Mark McDade, of the Pennsylvania State Education Association, said a date to strike hasn't been set and that it could occur either this school year or next school year. He said the state Department of Education would determine how many days the strike could last.

"It appears to be imminent," McDade said Tuesday.

The union voted earlier this year to authorize use of a strike.

Troy Laudenslager, school board president, said when reached for a response that he was unaware of a potential strike, but that it comes as no surprise.

He said he expects union members will target each of the school board's nine members individually.

"We're expecting to be demonized, singled out. They'll put as much heat on us as they possibly can," Laudenslager said.

"That's just one of the tactics they're pulling right out of the playbook. You've got to have thick skin," he said.

Representatives of both the union and school district met Monday for nearly four hours. Four proposals were exchanged from both sides, McDade said. The district adjourned the session with no agreement.

Another bargaining session hasn't been scheduled, but the school district is requesting that state mediator Jack Yanchulis be present. Laudenslager said a scheduling conflict kept him from Monday's session.

Neither McDade nor Laudenslager would address in detail what issues remained sticking points.

McDade said the school district is playing to win rather than negotiating toward finding middle ground. The teachers union was willing to meet some district demands, but he said the district made no attempt to meet the union's.
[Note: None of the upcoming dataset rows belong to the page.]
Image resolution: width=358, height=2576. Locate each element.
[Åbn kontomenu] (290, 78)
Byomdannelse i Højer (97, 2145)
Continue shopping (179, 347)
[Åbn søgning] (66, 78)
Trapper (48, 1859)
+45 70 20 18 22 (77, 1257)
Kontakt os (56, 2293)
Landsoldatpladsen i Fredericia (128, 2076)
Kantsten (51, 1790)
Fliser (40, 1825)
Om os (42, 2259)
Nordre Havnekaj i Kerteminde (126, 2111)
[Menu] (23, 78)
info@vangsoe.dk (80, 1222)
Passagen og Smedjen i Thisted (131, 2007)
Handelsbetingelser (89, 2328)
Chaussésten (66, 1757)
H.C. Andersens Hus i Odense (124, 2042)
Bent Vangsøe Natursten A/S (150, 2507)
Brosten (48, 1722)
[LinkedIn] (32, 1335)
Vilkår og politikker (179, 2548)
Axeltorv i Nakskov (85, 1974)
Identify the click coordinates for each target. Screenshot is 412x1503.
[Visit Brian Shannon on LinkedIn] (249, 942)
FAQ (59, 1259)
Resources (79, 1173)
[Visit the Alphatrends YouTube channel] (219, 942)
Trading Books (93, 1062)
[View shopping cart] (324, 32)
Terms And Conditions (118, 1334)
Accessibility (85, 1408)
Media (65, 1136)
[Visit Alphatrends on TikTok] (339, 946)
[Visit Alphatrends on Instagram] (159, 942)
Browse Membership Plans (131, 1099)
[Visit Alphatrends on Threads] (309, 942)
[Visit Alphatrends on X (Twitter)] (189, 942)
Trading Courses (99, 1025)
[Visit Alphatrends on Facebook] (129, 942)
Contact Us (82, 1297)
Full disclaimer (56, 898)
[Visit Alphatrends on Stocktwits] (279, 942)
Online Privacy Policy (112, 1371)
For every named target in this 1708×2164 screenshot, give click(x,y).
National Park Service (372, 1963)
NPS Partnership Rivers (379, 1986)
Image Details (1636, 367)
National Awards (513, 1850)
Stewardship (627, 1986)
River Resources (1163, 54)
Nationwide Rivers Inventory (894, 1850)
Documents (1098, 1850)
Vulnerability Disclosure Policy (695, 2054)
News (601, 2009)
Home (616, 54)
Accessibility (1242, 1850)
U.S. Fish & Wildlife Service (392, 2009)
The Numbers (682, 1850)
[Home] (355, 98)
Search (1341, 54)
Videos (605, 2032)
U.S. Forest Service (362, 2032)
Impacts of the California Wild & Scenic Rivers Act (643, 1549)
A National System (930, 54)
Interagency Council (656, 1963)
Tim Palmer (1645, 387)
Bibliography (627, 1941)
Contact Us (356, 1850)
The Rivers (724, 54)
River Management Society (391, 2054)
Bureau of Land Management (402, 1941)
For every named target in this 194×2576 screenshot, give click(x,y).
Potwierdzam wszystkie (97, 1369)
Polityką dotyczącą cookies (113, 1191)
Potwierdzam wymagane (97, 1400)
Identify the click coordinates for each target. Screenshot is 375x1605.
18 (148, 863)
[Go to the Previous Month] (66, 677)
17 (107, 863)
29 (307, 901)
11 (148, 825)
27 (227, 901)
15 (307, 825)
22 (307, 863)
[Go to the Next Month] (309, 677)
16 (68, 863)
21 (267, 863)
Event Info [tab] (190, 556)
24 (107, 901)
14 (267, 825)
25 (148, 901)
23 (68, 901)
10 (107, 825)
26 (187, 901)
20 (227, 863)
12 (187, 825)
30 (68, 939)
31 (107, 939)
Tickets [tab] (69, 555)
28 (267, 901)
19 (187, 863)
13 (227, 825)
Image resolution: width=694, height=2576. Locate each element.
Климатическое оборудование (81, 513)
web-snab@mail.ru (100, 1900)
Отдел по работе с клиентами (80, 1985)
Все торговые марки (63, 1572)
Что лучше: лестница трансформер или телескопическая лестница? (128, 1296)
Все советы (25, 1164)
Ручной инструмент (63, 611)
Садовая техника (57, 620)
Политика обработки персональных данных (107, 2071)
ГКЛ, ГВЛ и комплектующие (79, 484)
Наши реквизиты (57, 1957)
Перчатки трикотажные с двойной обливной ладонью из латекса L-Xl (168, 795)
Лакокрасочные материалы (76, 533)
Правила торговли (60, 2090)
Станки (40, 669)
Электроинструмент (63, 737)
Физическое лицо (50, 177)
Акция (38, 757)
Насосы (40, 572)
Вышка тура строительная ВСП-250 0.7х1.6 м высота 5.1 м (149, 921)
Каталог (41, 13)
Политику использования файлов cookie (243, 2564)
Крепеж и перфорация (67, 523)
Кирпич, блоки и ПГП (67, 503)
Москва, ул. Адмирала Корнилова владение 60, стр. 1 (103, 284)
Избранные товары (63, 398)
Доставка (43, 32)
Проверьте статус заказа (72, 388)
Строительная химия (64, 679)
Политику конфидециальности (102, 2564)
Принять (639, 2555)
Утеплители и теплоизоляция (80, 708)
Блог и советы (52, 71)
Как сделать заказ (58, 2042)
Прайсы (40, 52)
"I don't know how you can bargain with a group of people who define negotiations as a winner-takes-all approach," McDade said.

Laudenslager said the district made multiple proposals "outside the box" to acquiesce to union demands.

"If they strike, that's their call," he said.

Line Mountain teachers have been working on an expired contract since June 2012. The union has previously threatened to strike and will continue "working to the rule," a position the union adopted Sept. 30, meaning teachers work during the contracted 7 1/2 hours and nothing more.

Teachers received an annual 3-percent raise in the expired pact.

About 100 teachers picketed a board meeting in March, and half returned to a second meeting that month to stand together in silence during the meeting.